Pixel coordinate grounding data.

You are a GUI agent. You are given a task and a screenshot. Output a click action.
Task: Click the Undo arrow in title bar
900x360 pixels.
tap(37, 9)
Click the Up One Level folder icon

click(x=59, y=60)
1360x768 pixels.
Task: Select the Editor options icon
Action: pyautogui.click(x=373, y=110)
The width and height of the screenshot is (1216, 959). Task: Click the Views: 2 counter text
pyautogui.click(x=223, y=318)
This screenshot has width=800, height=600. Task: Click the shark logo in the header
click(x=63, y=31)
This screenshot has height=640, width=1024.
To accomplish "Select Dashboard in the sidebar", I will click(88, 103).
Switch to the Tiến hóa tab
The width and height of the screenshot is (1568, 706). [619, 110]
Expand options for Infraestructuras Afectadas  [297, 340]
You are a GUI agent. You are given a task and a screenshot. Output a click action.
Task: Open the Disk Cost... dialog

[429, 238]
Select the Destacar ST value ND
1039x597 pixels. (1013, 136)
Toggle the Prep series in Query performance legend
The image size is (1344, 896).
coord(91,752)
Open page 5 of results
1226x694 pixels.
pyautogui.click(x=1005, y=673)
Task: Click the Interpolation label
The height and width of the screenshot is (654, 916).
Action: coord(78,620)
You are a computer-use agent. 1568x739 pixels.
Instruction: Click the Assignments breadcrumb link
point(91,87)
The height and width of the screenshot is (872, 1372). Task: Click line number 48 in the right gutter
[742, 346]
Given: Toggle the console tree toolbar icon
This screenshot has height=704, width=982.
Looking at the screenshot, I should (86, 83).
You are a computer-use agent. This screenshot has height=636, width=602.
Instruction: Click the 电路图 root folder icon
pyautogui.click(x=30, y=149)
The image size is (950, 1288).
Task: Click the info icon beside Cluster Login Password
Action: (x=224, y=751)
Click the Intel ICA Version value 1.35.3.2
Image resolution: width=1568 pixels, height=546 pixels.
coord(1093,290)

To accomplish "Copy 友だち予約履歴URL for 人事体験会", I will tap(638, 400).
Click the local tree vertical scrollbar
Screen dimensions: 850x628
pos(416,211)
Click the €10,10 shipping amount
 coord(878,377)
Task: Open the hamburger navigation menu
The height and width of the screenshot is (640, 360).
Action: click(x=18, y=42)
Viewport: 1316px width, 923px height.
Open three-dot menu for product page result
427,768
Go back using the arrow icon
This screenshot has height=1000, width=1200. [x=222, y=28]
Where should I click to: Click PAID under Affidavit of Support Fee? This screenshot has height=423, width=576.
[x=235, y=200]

What needs to be done. Please extract exactly, and only, the lines from the line containing "Toggle the Prep" through the last line of the records.

Problem solution.
Toggle the Prep series in Query performance legend
The image size is (1344, 896).
coord(91,752)
Open page 5 of results
1226x694 pixels.
pyautogui.click(x=1005, y=673)
Task: Click the Interpolation label
The height and width of the screenshot is (654, 916).
Action: coord(78,620)
You are a computer-use agent. 1568x739 pixels.
Instruction: Click the Assignments breadcrumb link
point(91,87)
The height and width of the screenshot is (872, 1372). Task: Click line number 48 in the right gutter
[742, 346]
Given: Toggle the console tree toolbar icon
This screenshot has height=704, width=982.
Looking at the screenshot, I should (86, 83).
You are a computer-use agent. This screenshot has height=636, width=602.
Instruction: Click the 电路图 root folder icon
pyautogui.click(x=30, y=149)
The image size is (950, 1288).
Task: Click the info icon beside Cluster Login Password
Action: (x=224, y=751)
Click the Intel ICA Version value 1.35.3.2
Image resolution: width=1568 pixels, height=546 pixels.
coord(1093,290)

To accomplish "Copy 友だち予約履歴URL for 人事体験会", I will tap(638, 400).
Click the local tree vertical scrollbar
Screen dimensions: 850x628
pos(416,211)
Click the €10,10 shipping amount
 coord(878,377)
Task: Open the hamburger navigation menu
The height and width of the screenshot is (640, 360).
Action: click(x=18, y=42)
Viewport: 1316px width, 923px height.
Open three-dot menu for product page result
427,768
Go back using the arrow icon
This screenshot has height=1000, width=1200. [x=222, y=28]
Where should I click to: Click PAID under Affidavit of Support Fee? This screenshot has height=423, width=576.
[x=235, y=200]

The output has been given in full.